Passados os tremores do sismo, as dores lancinantes de 230 mil mortos enterrados, muitos em valas comuns, a vida precisa continuar. E o que o governo brasileiro escolheu para mostrar aos haitianos como se pode construir um país? A educação. Um dos convênios assinados na sexta-feira pelo presidente Luiz Inácio Lula da Silva dá ao colega René Preval o suporte do Estado na reordenação e reconstrução de todo o sistema educacional haitiano. Dadas as condições, será uma tarefa hercúlea, mas vale lembrar que temos expertise relativa no assunto; afinal, depois da independência, foram os professores que partiram das cidades brasileiras que transformaram a realidade dos habitantes de Timor Leste e reduziram a influência que anos de ditadura da Indonésia haviam deixado. No caso haitiano, este segundo elemento não existe, e a população não só está interessada como apoia qualquer medida nesse sentido. Educação, como sempre é bom frisar, é a base de tudo. Quanto mais democratizada e disseminada, mais firme será esse novo futuro para os haitianos.
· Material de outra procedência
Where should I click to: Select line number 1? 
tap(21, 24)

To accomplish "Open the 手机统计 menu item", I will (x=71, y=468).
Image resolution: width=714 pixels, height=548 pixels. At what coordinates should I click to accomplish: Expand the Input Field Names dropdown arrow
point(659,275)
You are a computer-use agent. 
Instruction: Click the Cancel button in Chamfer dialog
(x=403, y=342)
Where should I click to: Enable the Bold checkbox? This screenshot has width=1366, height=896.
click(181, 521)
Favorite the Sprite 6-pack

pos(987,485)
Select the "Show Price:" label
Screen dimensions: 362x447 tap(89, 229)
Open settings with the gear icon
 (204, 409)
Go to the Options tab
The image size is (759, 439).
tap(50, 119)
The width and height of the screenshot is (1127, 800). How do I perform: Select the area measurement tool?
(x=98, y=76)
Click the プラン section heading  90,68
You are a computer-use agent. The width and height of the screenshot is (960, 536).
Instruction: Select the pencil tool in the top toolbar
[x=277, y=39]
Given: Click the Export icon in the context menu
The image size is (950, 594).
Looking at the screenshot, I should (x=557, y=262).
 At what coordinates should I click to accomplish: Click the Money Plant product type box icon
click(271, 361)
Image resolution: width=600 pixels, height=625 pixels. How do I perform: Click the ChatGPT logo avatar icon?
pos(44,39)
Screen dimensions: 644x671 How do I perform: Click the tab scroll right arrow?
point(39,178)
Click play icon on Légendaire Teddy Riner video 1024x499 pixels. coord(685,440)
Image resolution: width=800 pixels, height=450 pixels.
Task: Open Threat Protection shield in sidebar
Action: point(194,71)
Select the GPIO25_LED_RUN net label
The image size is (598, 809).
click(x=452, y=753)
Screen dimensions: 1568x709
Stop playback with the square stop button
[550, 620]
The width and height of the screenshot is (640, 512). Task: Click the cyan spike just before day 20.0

A segunda medida da cooperação exporta um programa que tem sido responsável por reverter a histórica tendência de migração a partir do Nordeste brasileiro. A construção de cacimbas em regime de mutirão está efetivamente servindo em muitos locais para que a população rural permaneça em suas áreas de origem, e com qualidade de vida. O sistema é barato, eficiente, e pode resolver a maior carência na ilha caribenha que é a de água potável. Sem falar no fato de que a chuva na região não é um problema, e sim a inexistência de reservatórios adequados para recolher a água. Sem recorrer a fontes contaminadas pela insalubridade, a qualidade da saúde média da população igualmente será melhorada.
Completando o conjunto, Lula e Preval serão parceiros também no desenvolvimento de programas de agricultura familiar. Pequenas produções podem, além de ajudar a minorar a questão da fome, gerar uma quantidade de excedentes capaz de ir sustentando um novo mercado interno.